Problem details: From the line containing "Given: Click the $24.69 price" through the last line of the records below, output every line exactly as it appears, but leave out the pictures.

Record extracts:
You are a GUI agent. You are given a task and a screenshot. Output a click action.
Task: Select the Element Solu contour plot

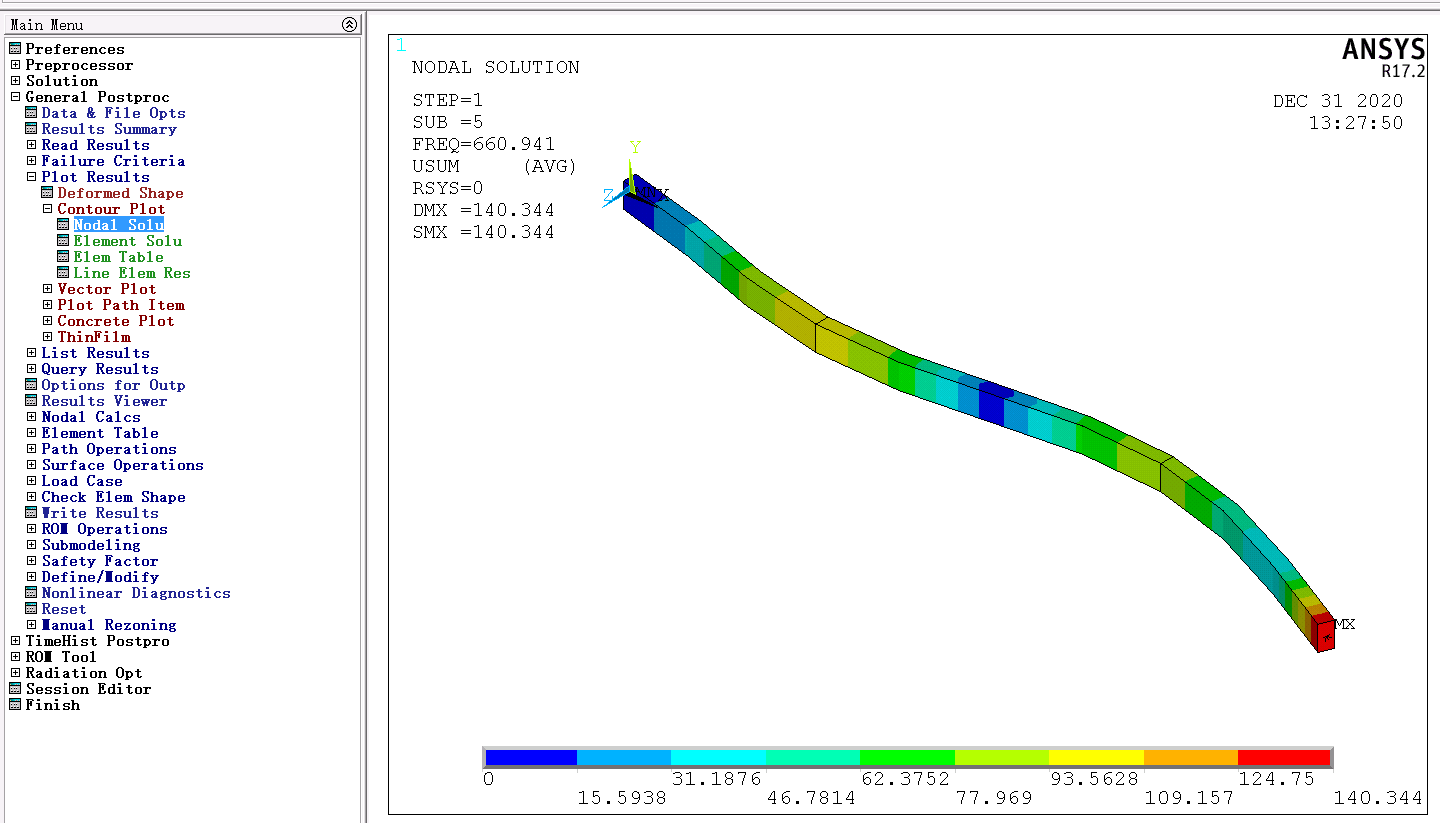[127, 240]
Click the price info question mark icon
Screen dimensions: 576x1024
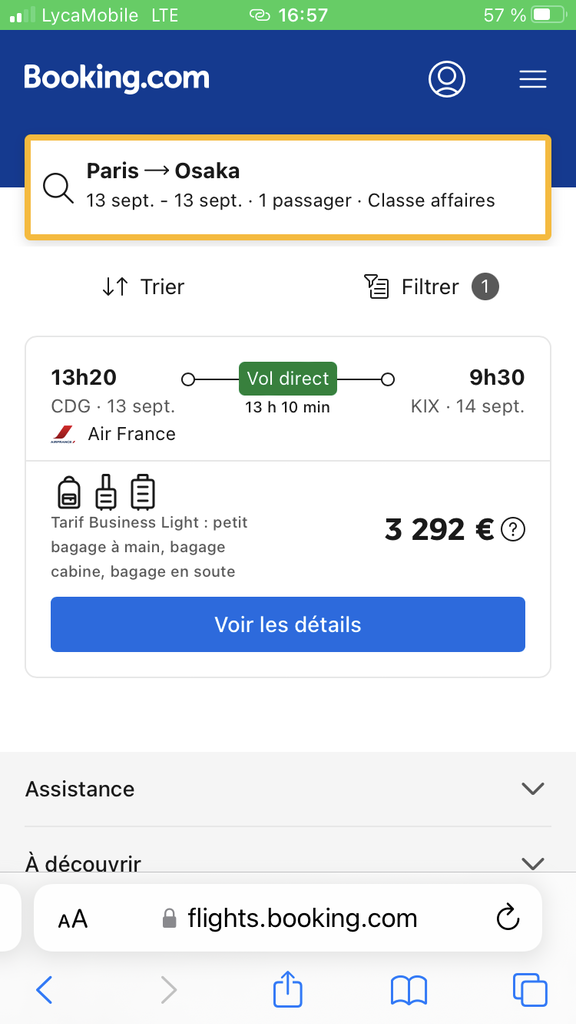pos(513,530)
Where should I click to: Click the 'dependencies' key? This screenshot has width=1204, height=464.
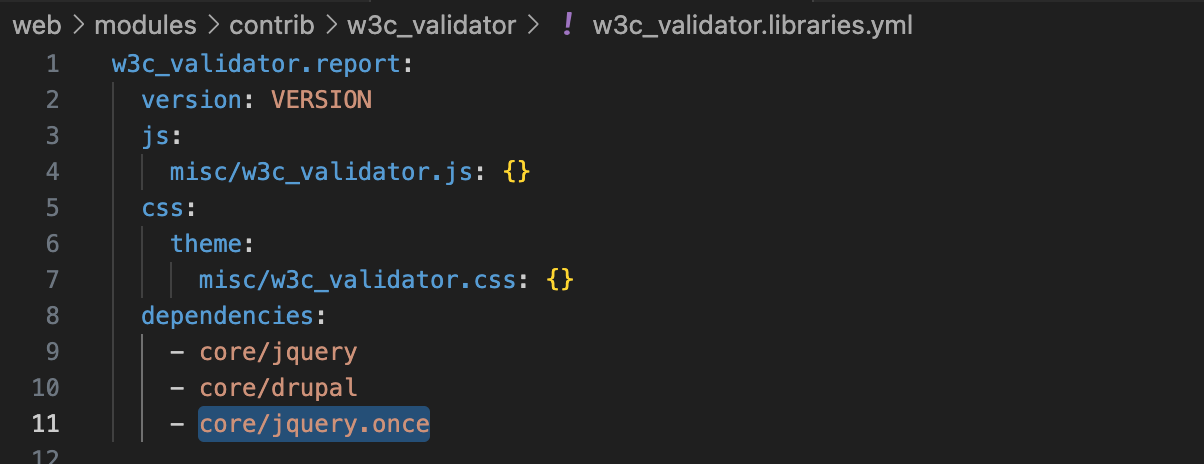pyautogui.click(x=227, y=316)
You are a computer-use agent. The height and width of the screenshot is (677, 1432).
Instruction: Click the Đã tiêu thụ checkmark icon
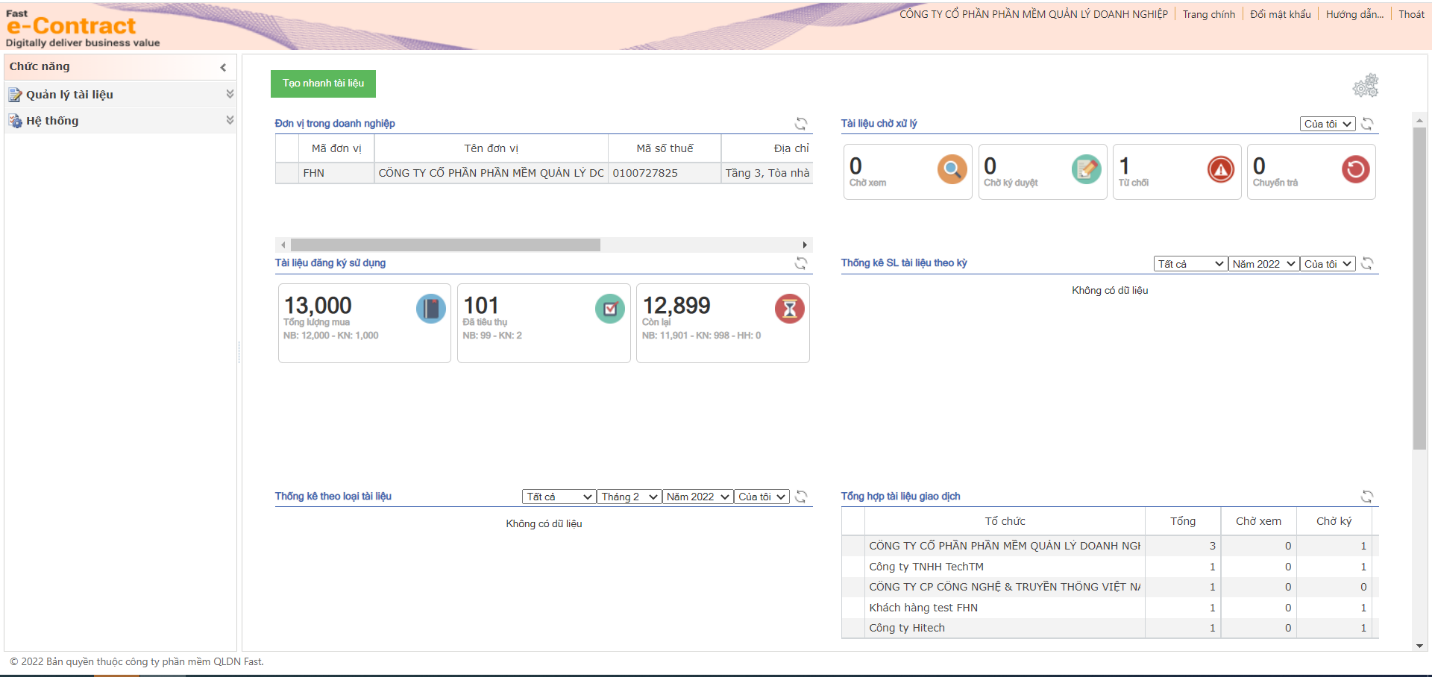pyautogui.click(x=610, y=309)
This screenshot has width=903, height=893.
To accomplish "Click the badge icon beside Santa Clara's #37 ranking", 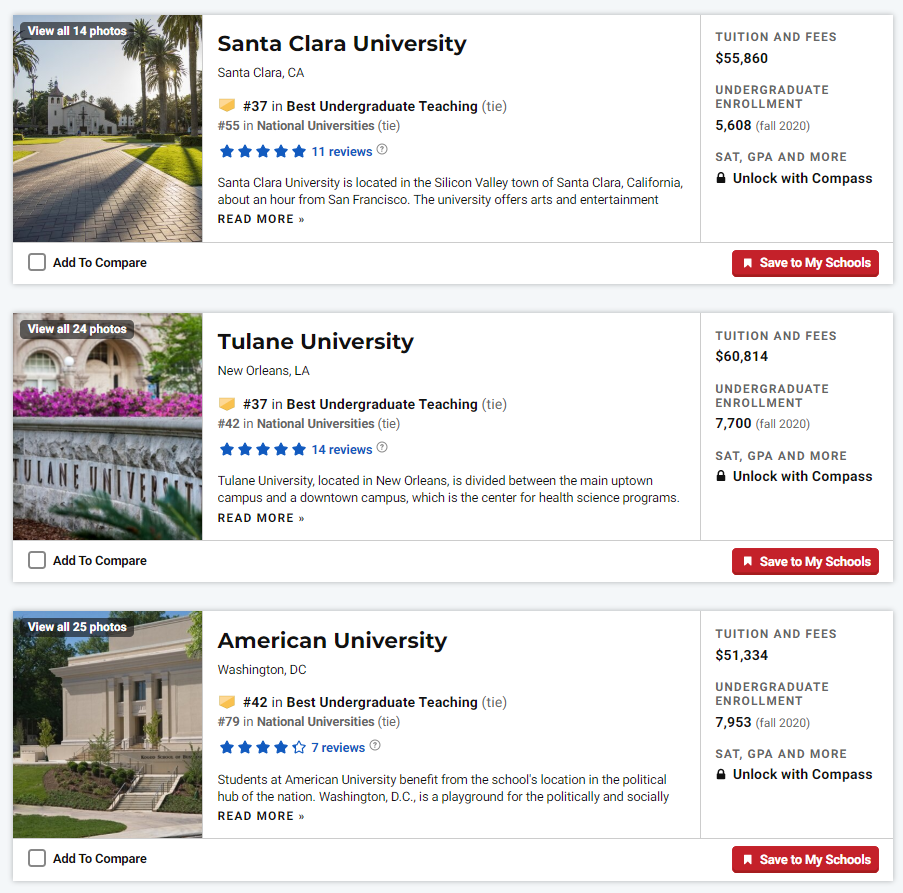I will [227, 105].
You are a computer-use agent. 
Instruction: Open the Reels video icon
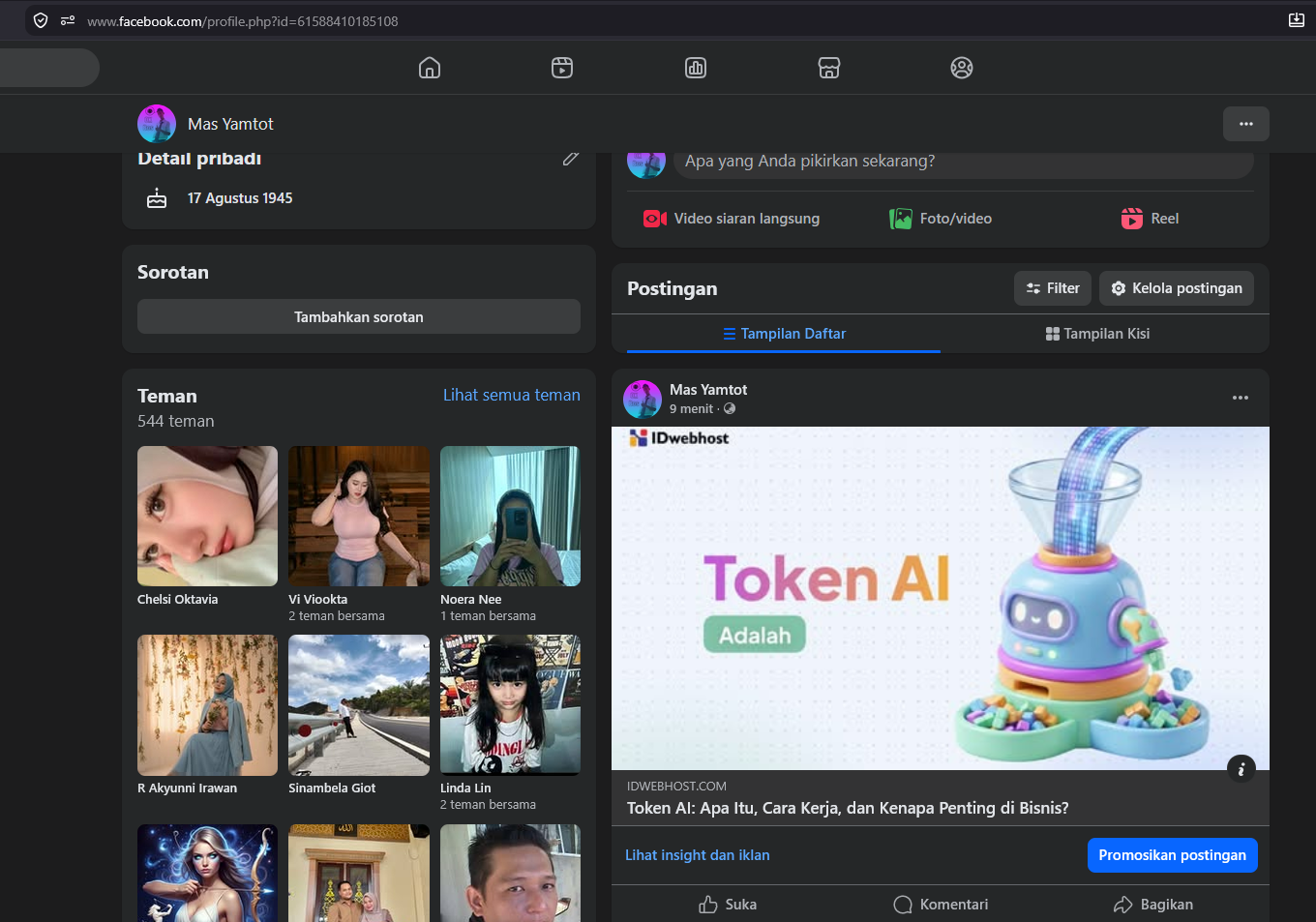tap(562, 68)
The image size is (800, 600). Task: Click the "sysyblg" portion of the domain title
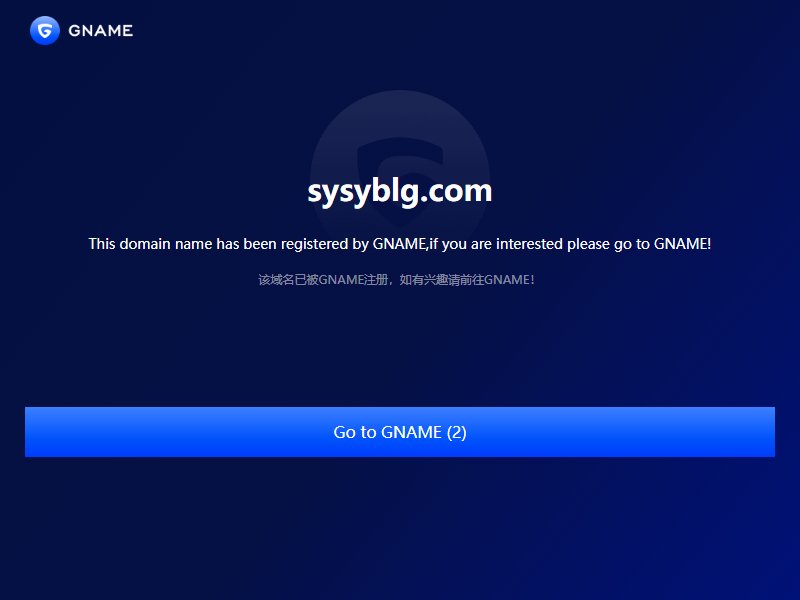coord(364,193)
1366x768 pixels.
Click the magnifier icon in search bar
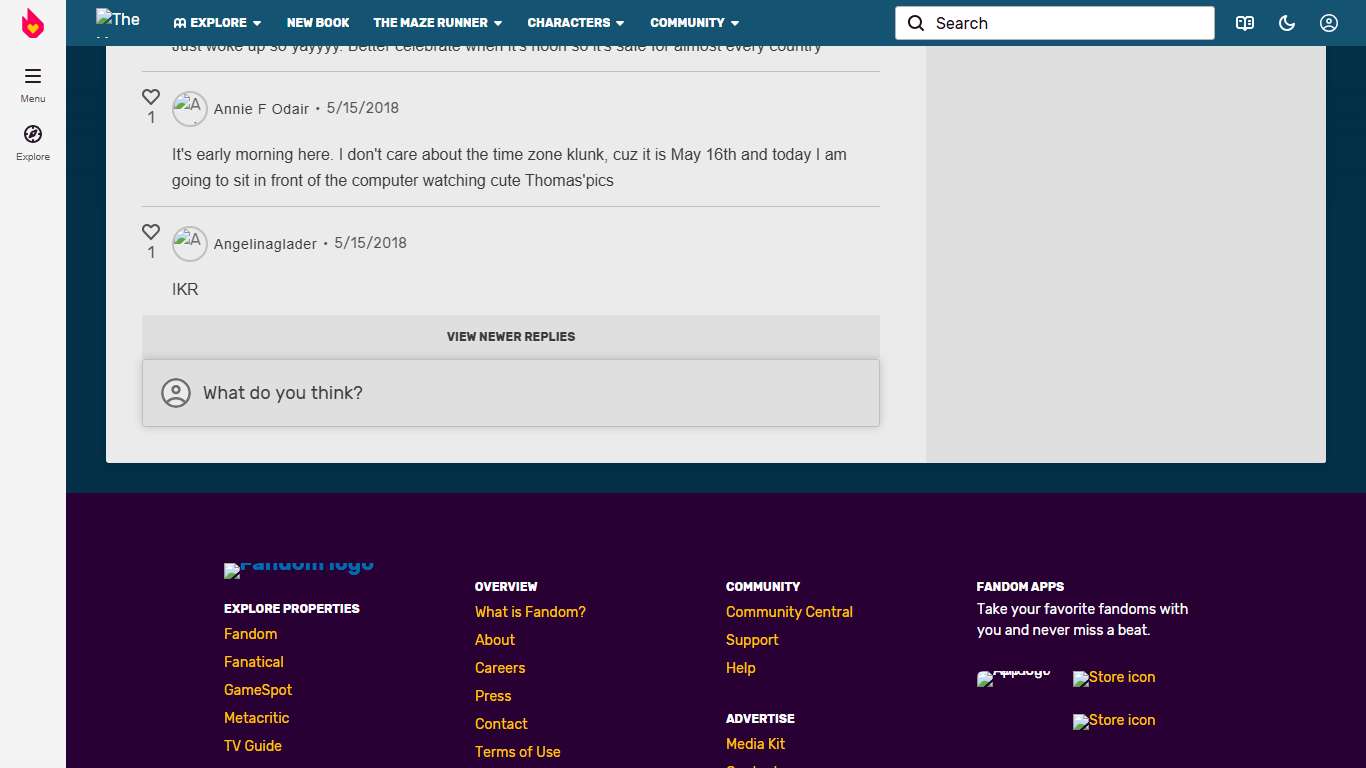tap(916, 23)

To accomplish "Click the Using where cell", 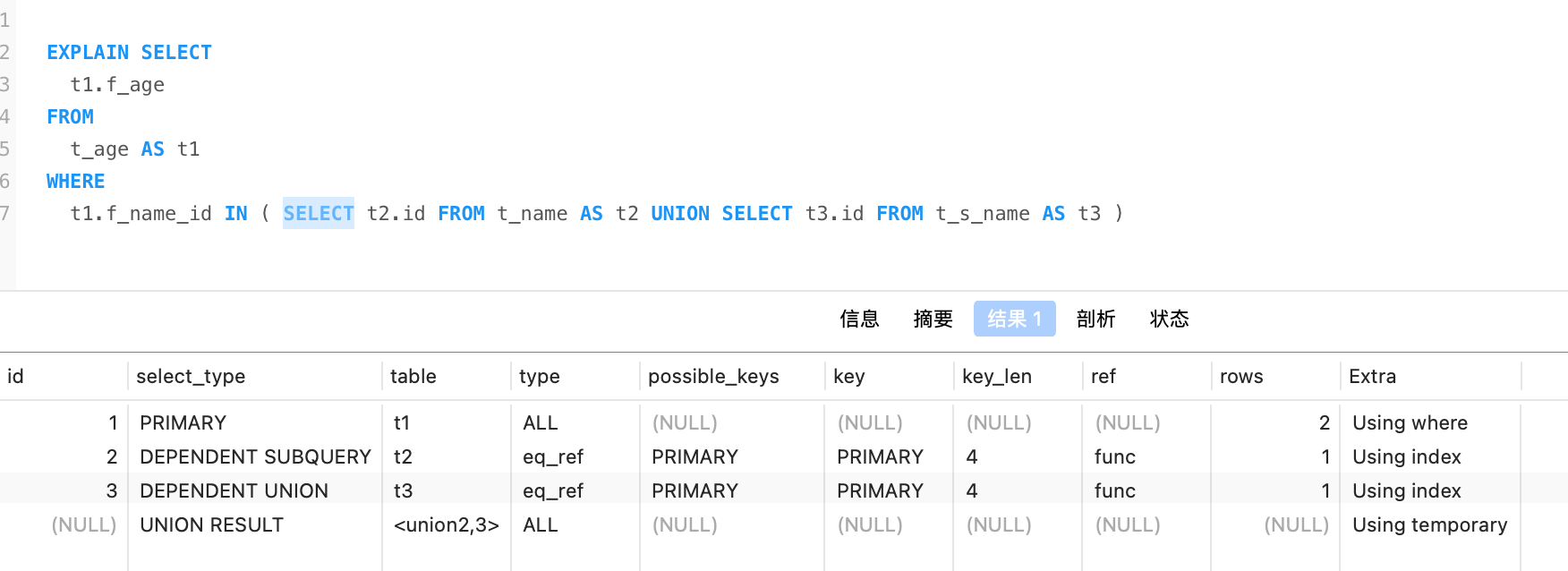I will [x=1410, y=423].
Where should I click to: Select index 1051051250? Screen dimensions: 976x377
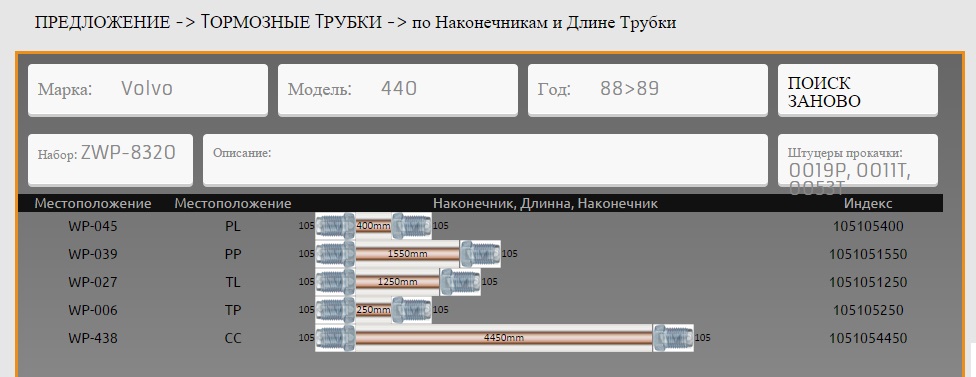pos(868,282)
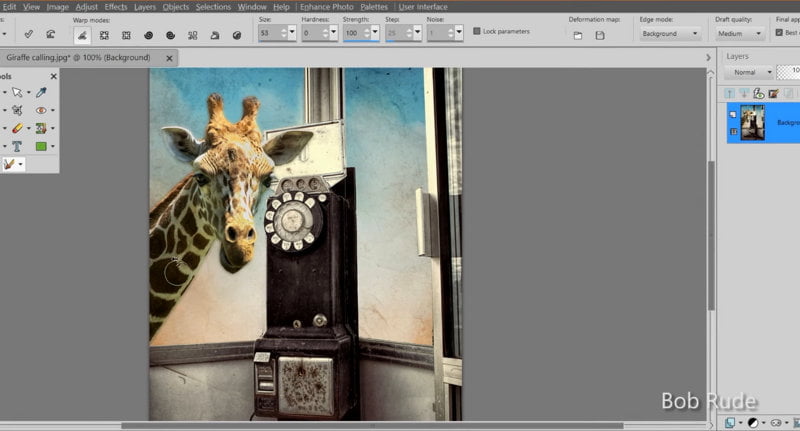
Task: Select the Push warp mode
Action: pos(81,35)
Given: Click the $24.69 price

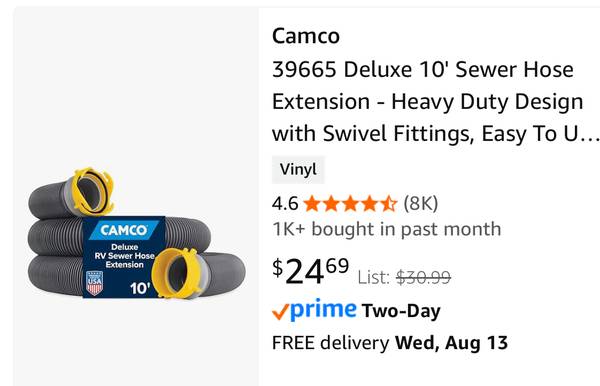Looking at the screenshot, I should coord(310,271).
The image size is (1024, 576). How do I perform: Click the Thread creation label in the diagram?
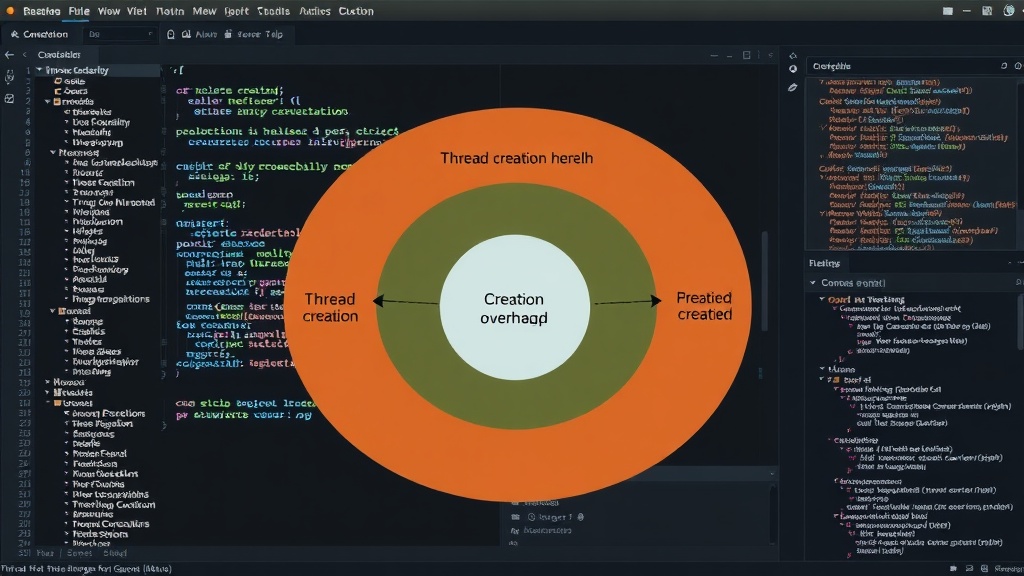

Result below:
Given: Click the $24.69 price

Looking at the screenshot, I should coord(310,271).
The image size is (1024, 576). How do I perform: Click the Thread creation label in the diagram?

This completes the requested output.